### MATERIAL
——————
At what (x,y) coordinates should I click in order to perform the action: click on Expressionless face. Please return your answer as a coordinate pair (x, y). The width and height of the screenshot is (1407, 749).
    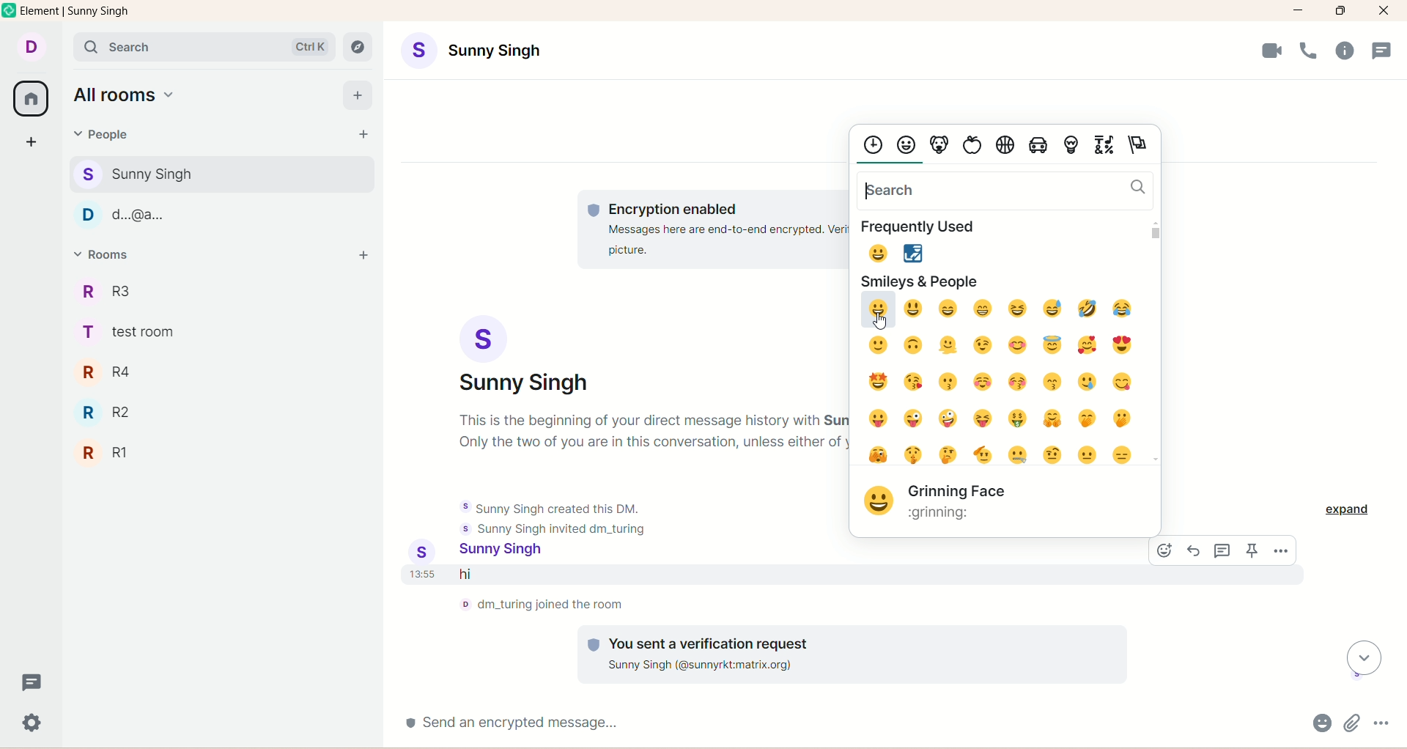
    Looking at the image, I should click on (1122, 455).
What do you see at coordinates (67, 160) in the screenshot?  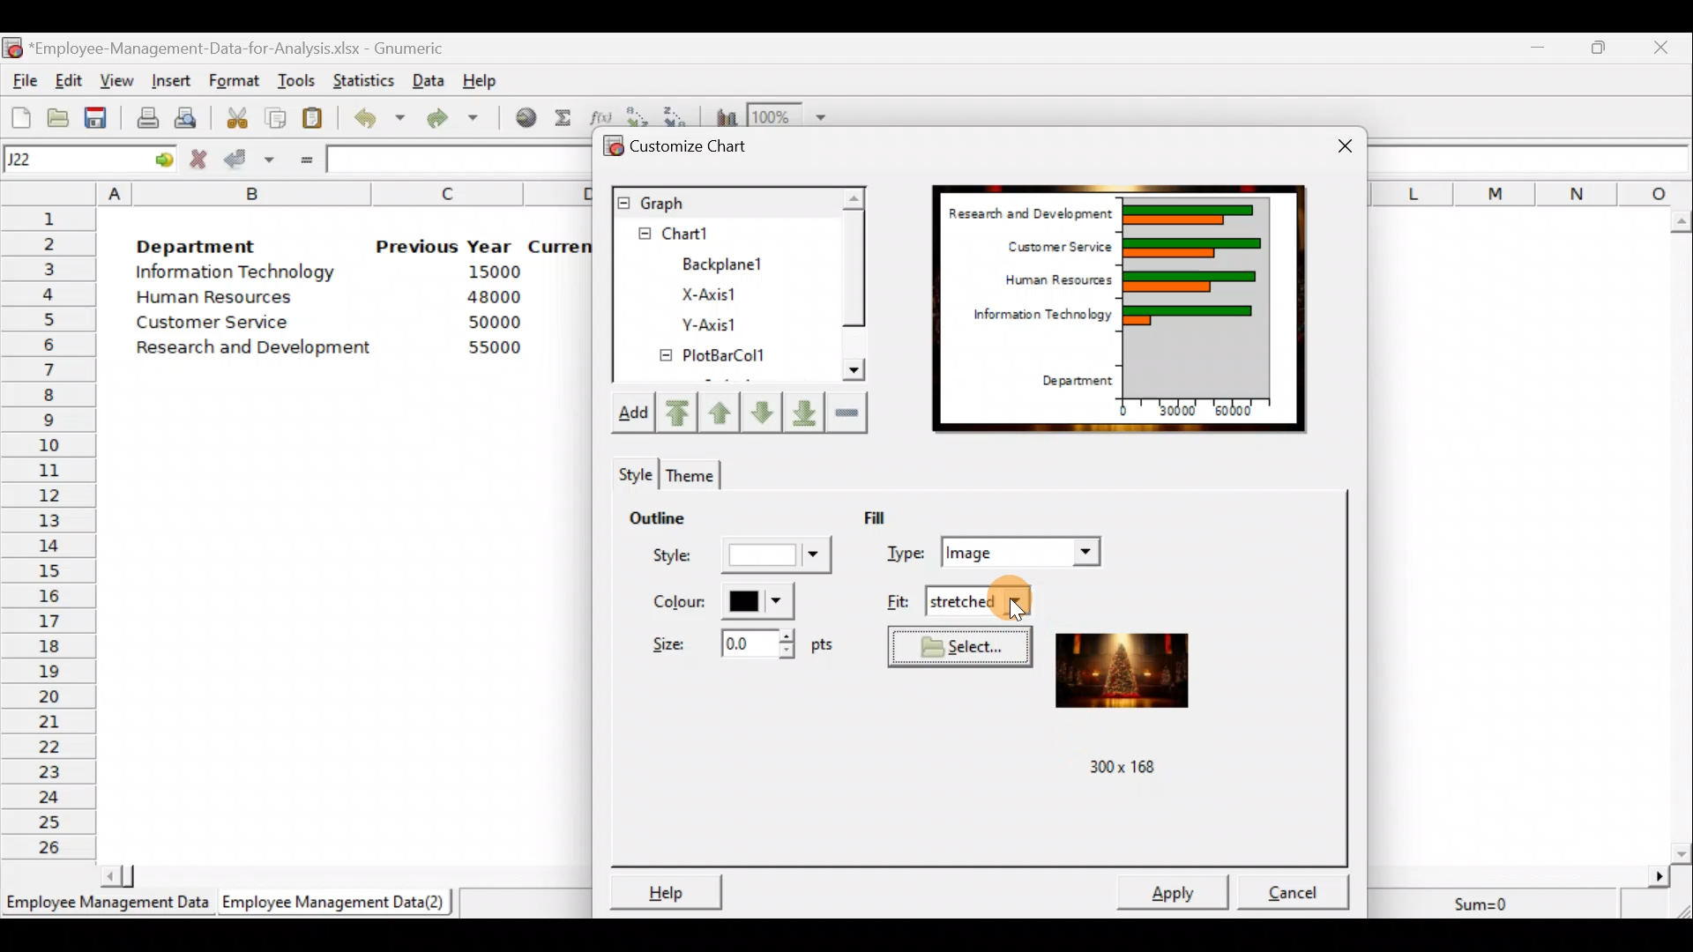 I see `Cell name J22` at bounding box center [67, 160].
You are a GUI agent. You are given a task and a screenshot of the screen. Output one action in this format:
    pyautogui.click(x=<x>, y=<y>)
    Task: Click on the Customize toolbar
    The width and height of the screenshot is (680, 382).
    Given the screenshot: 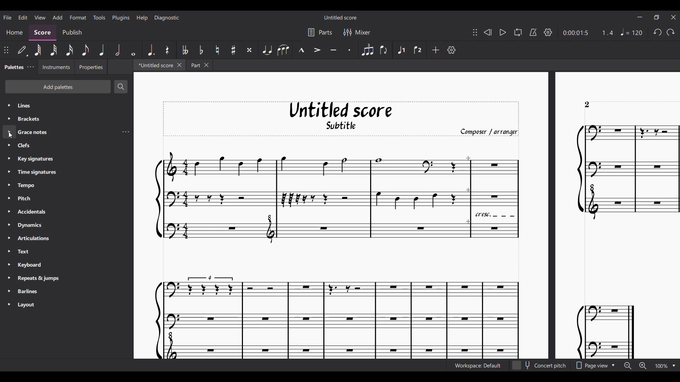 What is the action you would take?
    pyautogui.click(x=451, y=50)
——————
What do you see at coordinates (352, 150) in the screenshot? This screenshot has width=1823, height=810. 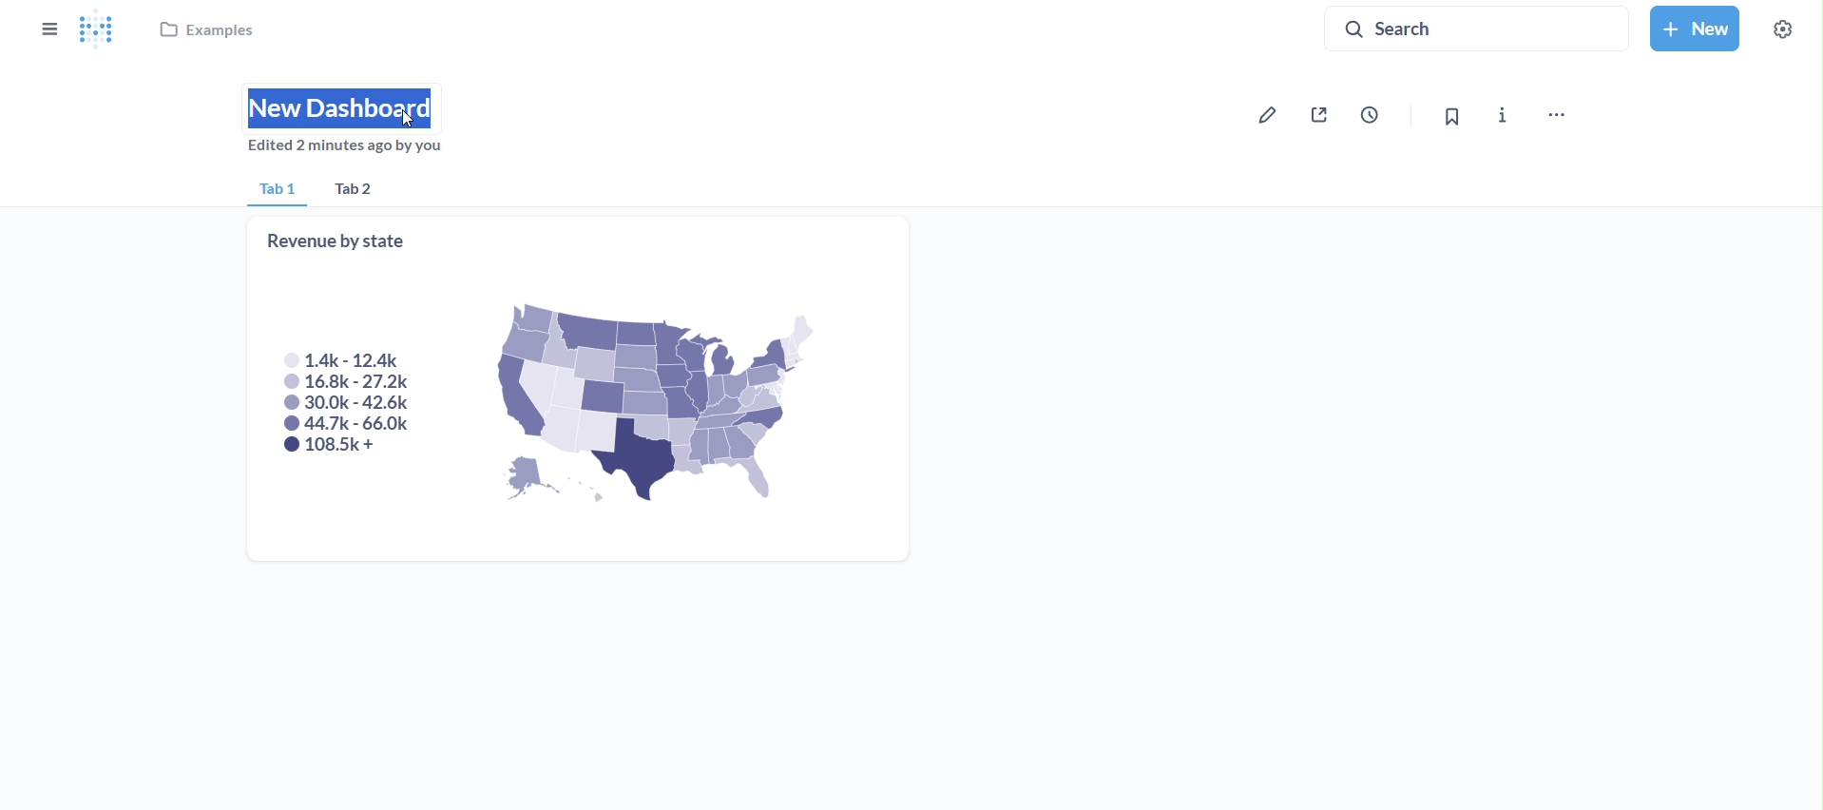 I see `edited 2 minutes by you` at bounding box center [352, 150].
——————
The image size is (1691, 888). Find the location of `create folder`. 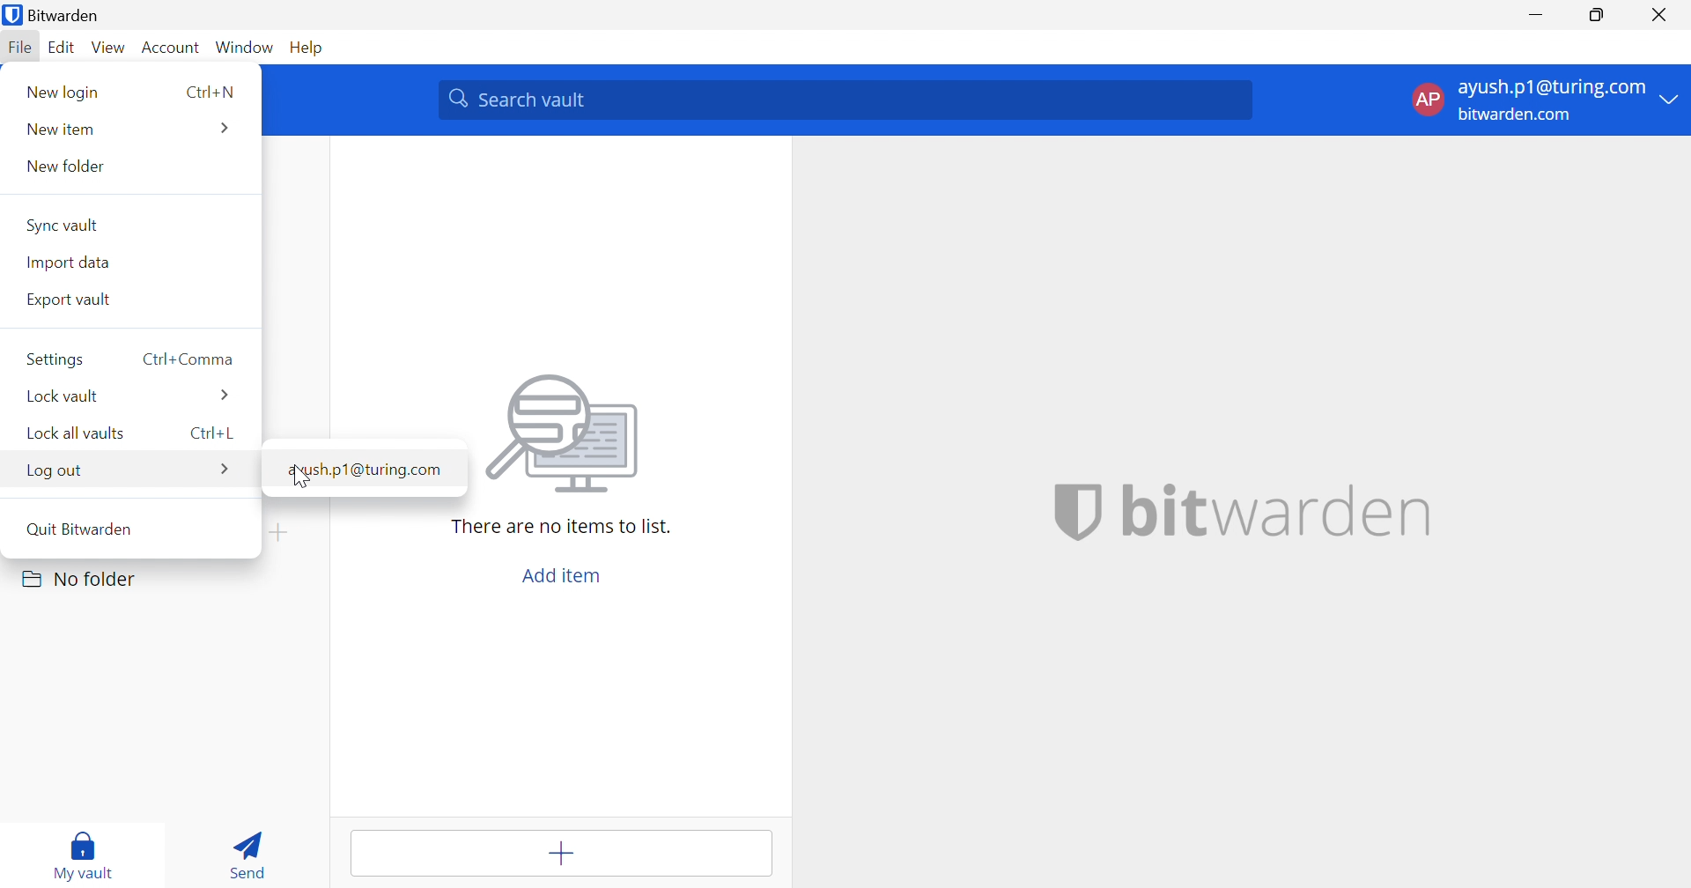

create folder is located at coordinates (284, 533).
——————
### INSTRUCTIONS FOR THE TASK
Rewrite the lines from the one with "You are a GUI" up to and including the one with "The width and height of the screenshot is (680, 382)." as a numbered list, leaving out any blank lines.

### EXERCISE RESPONSE
1. You are a GUI agent. You are given a task and a screenshot of the screen. Output one action in this format:
2.     pyautogui.click(x=<x>, y=<y>)
3.     Task: Click on the Customize toolbar
4.     The width and height of the screenshot is (680, 382).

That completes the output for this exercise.